Postojna ist bekannt als "die Königin der slowenischen Höhlen" - ein großes Lob in einem Land mit 11.000 Höhlen. (Foto: Shutterstock)

So selten Olm-Eier auch sind, Postojna hat einige neuere Erfahrungen. Eine andere weibliche Olm zierte die Höhle 2013 mit Eiern, aber einige wurden von Raubtieren (einschließlich anderer Olmen) gefressen und der Rest konnte nicht schlüpfen. Wissenschaftler haben jedoch aus diesem Misserfolg gelernt und treffen zusätzliche Vorsichtsmaßnahmen für die Ernte 2016. Alle Olmen außer der Mutter wurden aus dem Tank entfernt, während das Höhlenpersonal dem Wasser zusätzlichen Sauerstoff hinzufügte und Schatten verwendete, um die Eier vor Licht zu schützen. Jedes Neugeborene wird aus Sicherheitsgründen in einen eigenen Tank gegeben, in dem es Nahrung und täglichen Wasserwechsel erhält, um Infektionen zu bekämpfen.

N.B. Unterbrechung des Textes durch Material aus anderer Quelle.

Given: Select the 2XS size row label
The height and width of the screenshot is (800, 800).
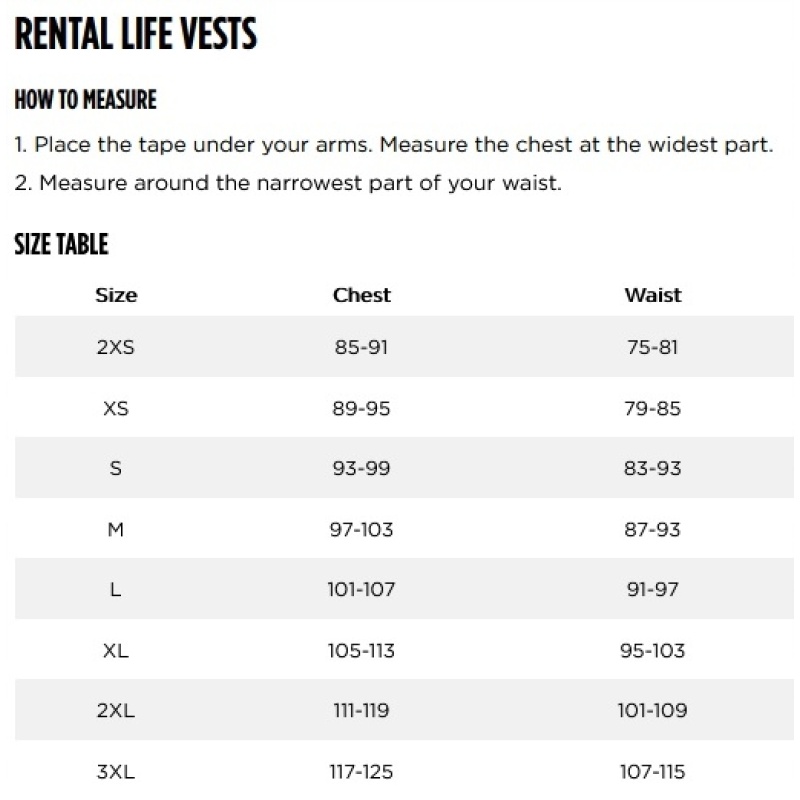Looking at the screenshot, I should 116,347.
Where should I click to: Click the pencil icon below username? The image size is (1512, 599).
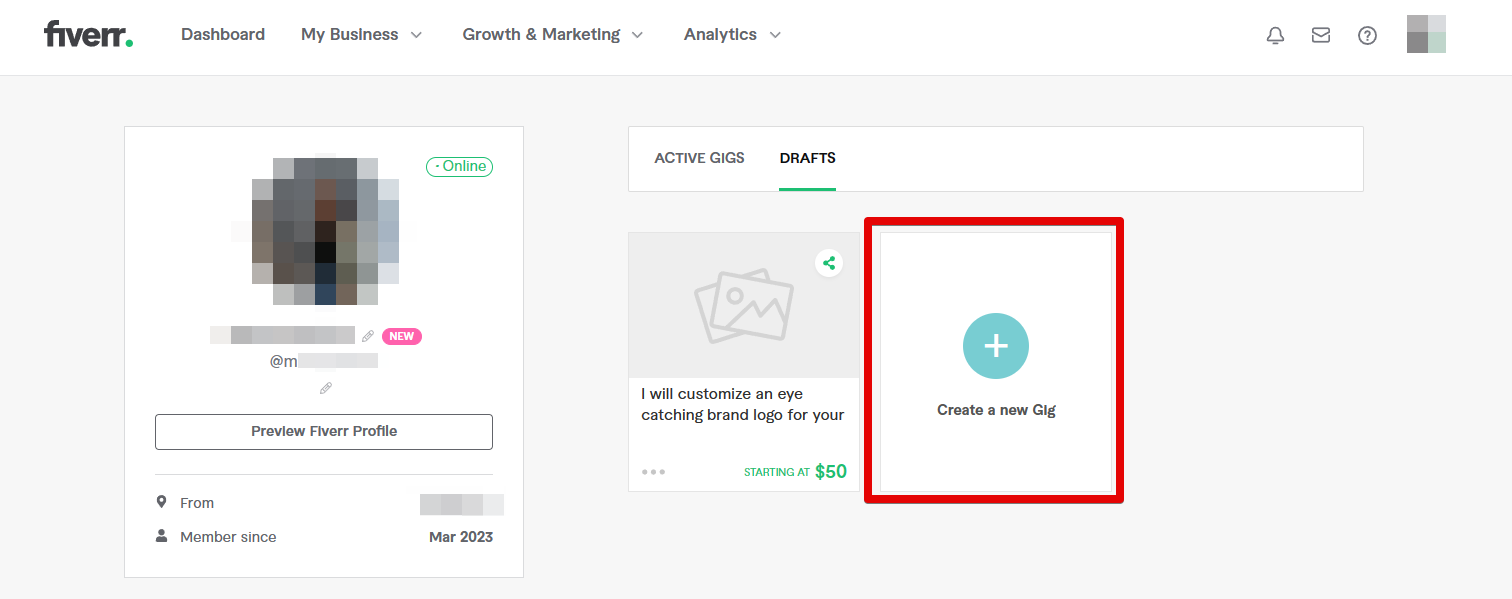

"Wir haben uns ununterbrochen um die Eier gekümmert, sie beobachtet und wissenschaftliche Erkenntnisse mit unseren eigenen Erfahrungen verknüpft", erklärt das Höhlenmanagement in der Pressemitteilung. "Wir mussten Entscheidungen treffen, die noch niemand getroffen hatte. Alles war neu."

Anmerkung des Herausgebers: Dieser Artikel wurde seit seiner Erstveröffentlichung am 3. März 2016 aktualisiert.